▶ **Work order**
Print exactly the line that contains "Click the Save icon in Quick Access Toolbar" along with every line beneath it to the end of the records below, and omit pictures.

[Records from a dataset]
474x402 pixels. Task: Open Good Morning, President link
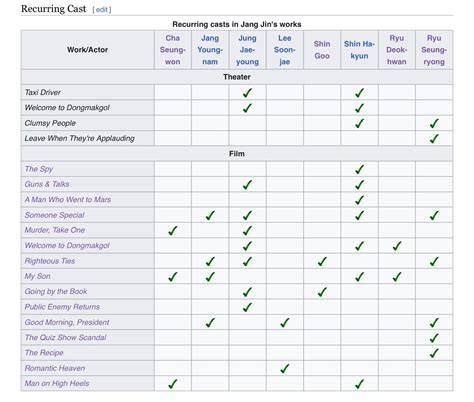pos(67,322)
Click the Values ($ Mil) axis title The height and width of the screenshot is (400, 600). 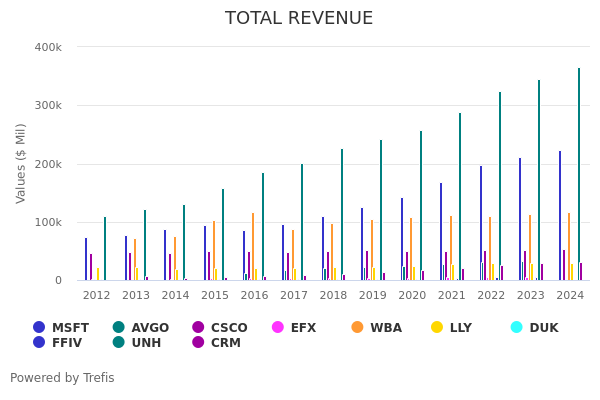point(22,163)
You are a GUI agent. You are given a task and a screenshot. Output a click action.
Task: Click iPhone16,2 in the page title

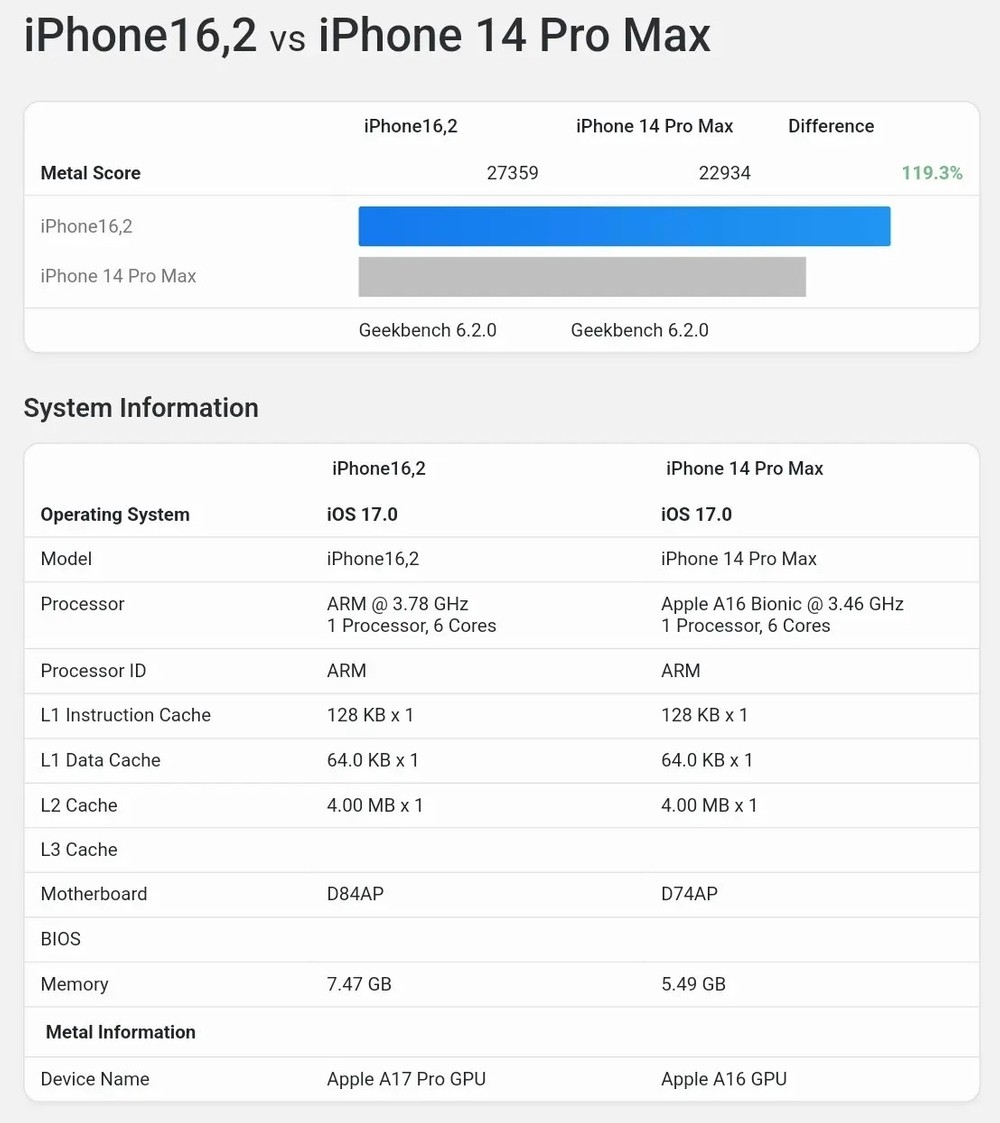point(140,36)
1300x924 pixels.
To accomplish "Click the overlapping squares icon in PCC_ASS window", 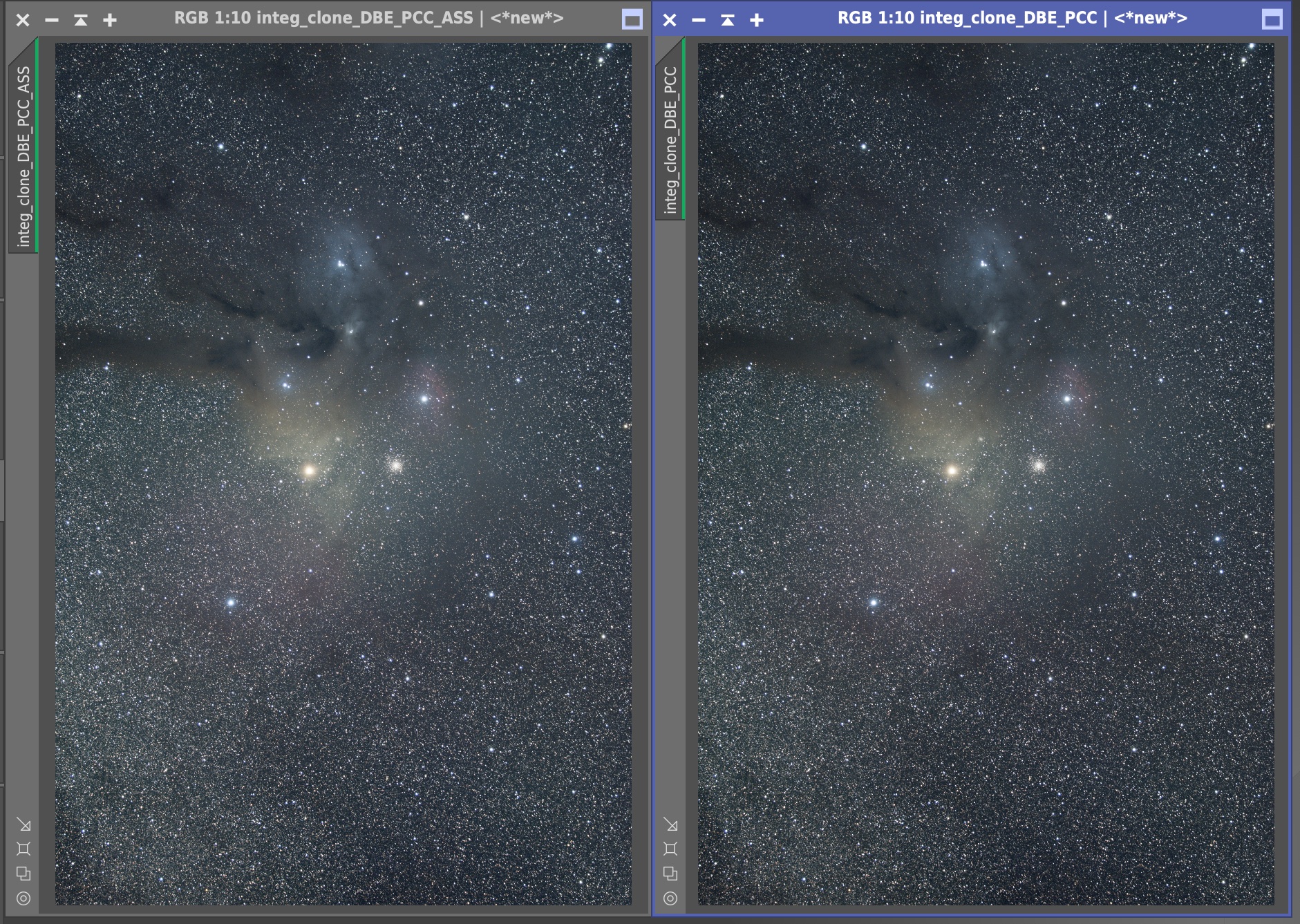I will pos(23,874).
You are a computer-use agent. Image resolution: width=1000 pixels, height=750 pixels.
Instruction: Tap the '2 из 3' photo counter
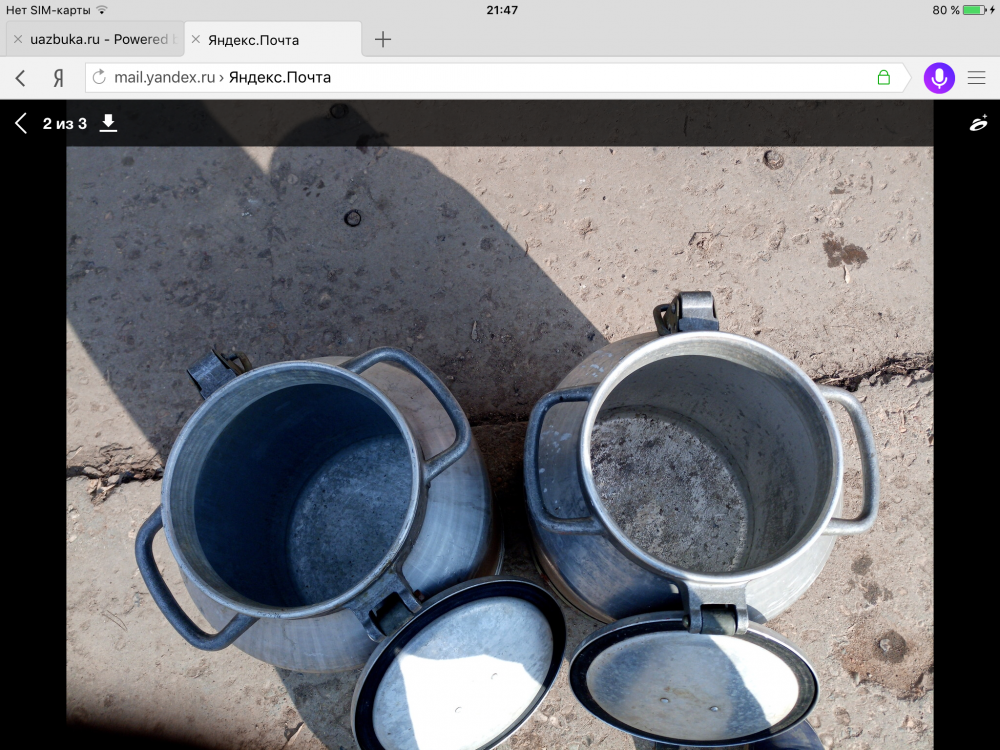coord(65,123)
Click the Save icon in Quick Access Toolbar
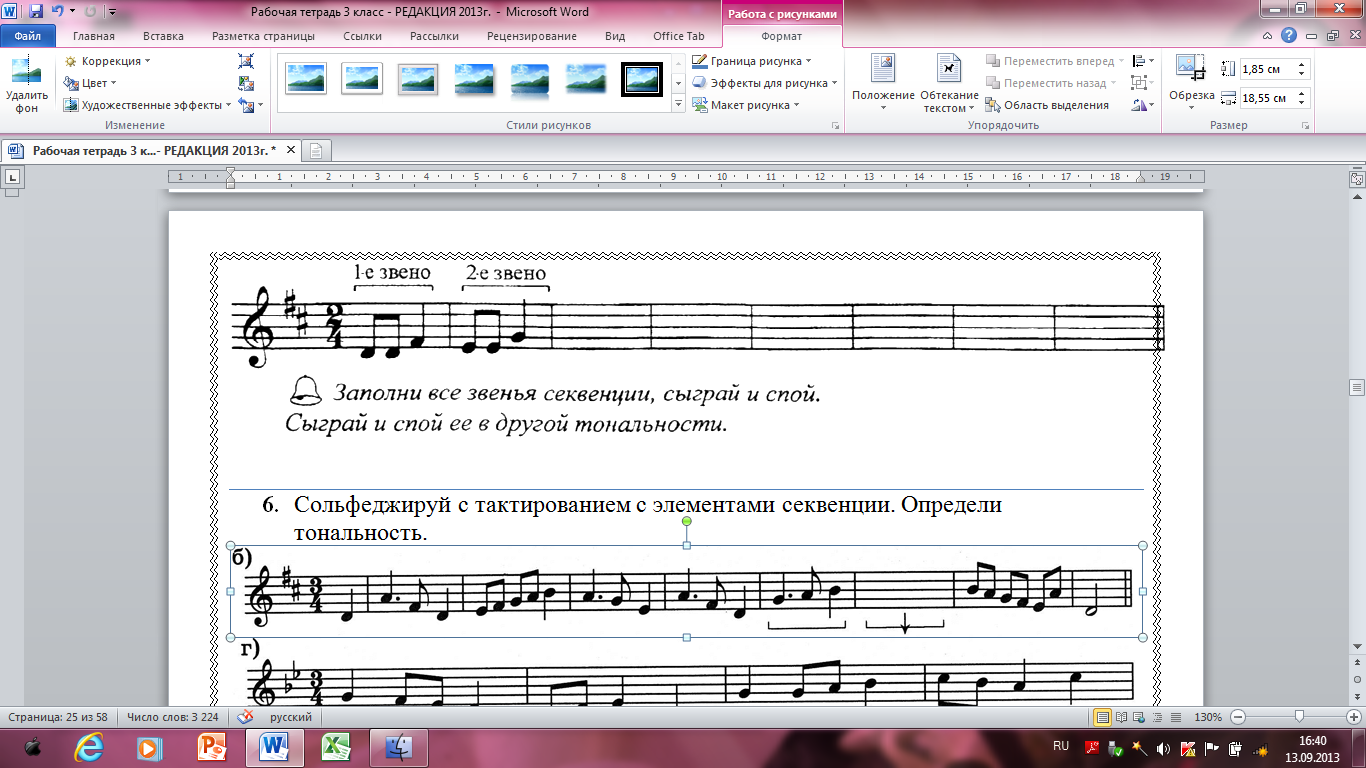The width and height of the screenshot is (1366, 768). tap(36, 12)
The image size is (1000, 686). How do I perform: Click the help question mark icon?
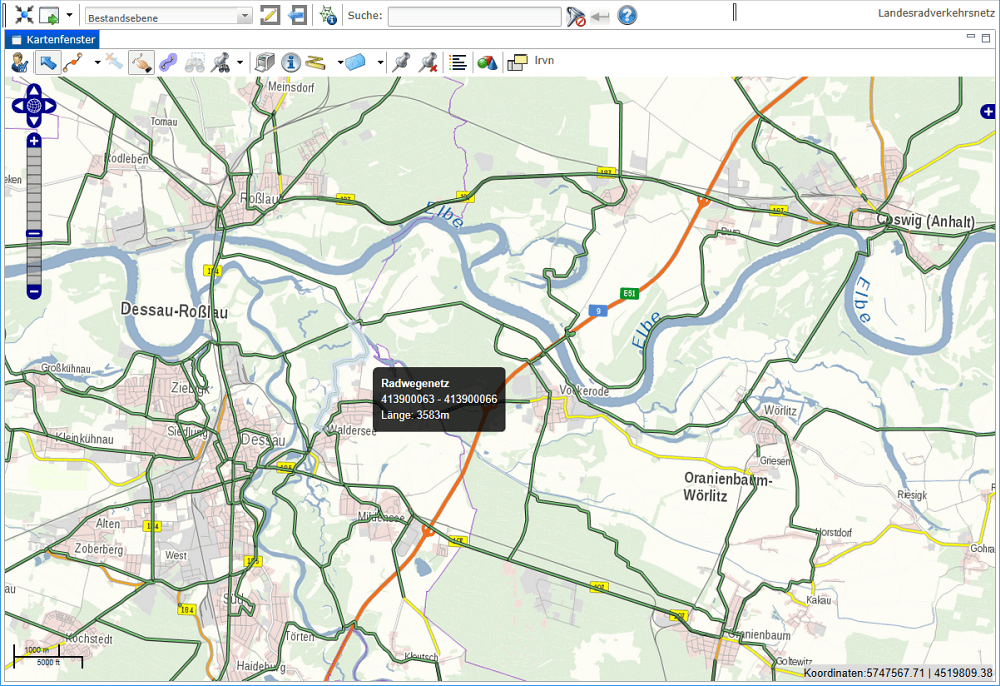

▶ **Your solution**
Click the Save icon in Quick Access Toolbar
The width and height of the screenshot is (1366, 768). tap(36, 12)
The image size is (1000, 686). How do I perform: Click the help question mark icon?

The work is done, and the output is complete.